Ixabepilone and Liposomal Doxorubicin in Advanced Ovarian Cancer

Status:
Completed
Trial end date:
2014-05-01
Target enrollment:
0
Participant gender:
Female
Summary
This trial is studying the side effects and best dose of ixabepilone when given together with pegylated liposomal doxorubicin hydrochloride and to see how well they work in treating women with advanced ovarian epithelial, primary peritoneal cavity, or fallopian tube cancer or metastatic breast cancer. Drugs used in chemotherapy, such as ixabepilone and pegylated liposomal doxorubicin hydrochloride, work in different ways to stop the growth of tumor cells, either by killing the cells or by stopping them from dividing. Giving more than one drug (combination chemotherapy) may kill more tumor cells.
Phase:
Phase 1/Phase 2
Accepts Healthy Volunteers?
No
Details
Lead Sponsor:
National Cancer Institute (NCI)
Treatments:
Doxorubicin
Epothilone B
Epothilones
Liposomal doxorubicin
Criteria
Inclusion Criteria:

- Histologically or cytologically confirmed diagnosis of 1 of the following: advanced
ovarian epithelial, primary peritoneal cavity, or fallopian tube cancer (phase I and
II) or metastatic breast cancer (phase I only).

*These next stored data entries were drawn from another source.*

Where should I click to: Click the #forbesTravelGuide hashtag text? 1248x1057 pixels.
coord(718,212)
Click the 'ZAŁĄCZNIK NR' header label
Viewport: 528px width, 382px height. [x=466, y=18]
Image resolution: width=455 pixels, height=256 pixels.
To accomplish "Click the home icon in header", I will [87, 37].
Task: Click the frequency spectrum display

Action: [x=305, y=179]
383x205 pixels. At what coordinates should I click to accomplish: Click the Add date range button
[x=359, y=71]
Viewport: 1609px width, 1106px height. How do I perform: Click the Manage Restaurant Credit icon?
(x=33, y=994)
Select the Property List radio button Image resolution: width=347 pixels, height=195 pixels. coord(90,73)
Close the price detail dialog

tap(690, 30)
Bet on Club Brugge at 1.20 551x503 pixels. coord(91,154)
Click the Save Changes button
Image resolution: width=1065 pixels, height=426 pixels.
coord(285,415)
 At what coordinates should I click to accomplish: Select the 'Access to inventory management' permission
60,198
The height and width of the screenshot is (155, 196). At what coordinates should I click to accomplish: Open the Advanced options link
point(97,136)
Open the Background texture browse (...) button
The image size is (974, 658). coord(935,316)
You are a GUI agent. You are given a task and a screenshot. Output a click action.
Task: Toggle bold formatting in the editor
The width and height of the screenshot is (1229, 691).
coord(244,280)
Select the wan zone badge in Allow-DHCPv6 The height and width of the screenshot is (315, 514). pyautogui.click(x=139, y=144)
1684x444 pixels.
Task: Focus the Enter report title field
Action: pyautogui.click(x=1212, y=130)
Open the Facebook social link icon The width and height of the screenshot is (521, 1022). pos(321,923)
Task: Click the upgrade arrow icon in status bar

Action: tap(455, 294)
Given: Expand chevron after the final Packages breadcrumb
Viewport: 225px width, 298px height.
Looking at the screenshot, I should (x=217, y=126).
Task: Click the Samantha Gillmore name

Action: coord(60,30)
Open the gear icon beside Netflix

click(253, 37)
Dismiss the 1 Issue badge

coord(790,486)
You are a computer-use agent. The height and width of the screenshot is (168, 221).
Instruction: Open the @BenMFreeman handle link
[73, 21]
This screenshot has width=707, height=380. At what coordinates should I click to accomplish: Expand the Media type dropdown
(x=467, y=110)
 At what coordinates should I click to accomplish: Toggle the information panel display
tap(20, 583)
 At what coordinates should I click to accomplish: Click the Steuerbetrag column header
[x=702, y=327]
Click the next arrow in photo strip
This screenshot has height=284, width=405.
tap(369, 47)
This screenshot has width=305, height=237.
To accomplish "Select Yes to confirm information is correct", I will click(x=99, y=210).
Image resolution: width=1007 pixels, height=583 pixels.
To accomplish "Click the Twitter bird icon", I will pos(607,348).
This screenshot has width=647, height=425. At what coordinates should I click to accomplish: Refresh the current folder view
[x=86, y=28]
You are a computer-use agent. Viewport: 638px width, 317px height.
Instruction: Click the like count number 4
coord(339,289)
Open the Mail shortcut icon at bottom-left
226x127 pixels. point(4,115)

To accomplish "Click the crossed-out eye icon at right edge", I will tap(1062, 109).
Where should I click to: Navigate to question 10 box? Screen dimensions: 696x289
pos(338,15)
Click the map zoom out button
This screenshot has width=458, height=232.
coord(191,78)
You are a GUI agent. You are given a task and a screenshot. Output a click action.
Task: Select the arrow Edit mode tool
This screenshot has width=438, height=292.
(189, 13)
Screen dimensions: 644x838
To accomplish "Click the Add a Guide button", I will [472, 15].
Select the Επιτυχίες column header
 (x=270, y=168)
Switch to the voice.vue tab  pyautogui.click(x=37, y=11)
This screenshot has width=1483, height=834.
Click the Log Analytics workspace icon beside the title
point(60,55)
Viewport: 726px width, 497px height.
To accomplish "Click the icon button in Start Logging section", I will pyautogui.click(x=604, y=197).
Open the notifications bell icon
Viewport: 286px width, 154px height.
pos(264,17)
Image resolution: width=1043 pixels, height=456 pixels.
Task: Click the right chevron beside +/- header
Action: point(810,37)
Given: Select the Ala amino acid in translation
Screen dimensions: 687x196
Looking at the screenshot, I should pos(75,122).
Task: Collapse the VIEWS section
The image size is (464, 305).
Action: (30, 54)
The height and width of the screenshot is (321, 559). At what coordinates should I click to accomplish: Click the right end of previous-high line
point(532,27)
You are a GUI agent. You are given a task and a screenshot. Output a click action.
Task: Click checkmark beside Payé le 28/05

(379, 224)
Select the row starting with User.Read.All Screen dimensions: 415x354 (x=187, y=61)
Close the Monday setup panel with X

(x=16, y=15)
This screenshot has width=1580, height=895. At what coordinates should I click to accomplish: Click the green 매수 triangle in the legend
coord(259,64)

- Platinum- and taxane-resistant disease, defined as a disease-free interval of < 6
months after completion of platinum- and taxane-based chemotherapy. Disease
progression during the regimen (phase II) or previously treated with >= 2 prior
regimens for metastatic breast cancer, including 1 taxane-based regimen in the
adjuvant or metastatic setting (phase I).

- Meets 1 of the following criteria: Previously treated with a standard course of
taxane- and platinum-based chemotherapy for ovarian epithelial, primary peritoneal
cavity, or fallopian tube cancer, that is platinum-refractory or -sensitive disease
(phase I );

- Measurable or evaluable disease, meeting 1 of the following criteria: unidimensionally
measurable lesion, known disease and CA 125 > 50 U/mL on 2 occasions >= 1 week apart
or known disease and CA 27-29, CA 15-3, or CA 125 > 50 U/mL on 2 occasions >= 1 week
apart (for breast cancer patients)

- ECOG 0-2 or Karnofsky 60-100%

- At least 3 weeks since prior chemotherapy (6 weeks for nitrosoureas or mitomycin) and
recovered.

- At least 1 week since prior chemotherapy if given on a daily or weekly schedule and
recovered.

- At least 3 weeks since prior radiotherapy and recovered.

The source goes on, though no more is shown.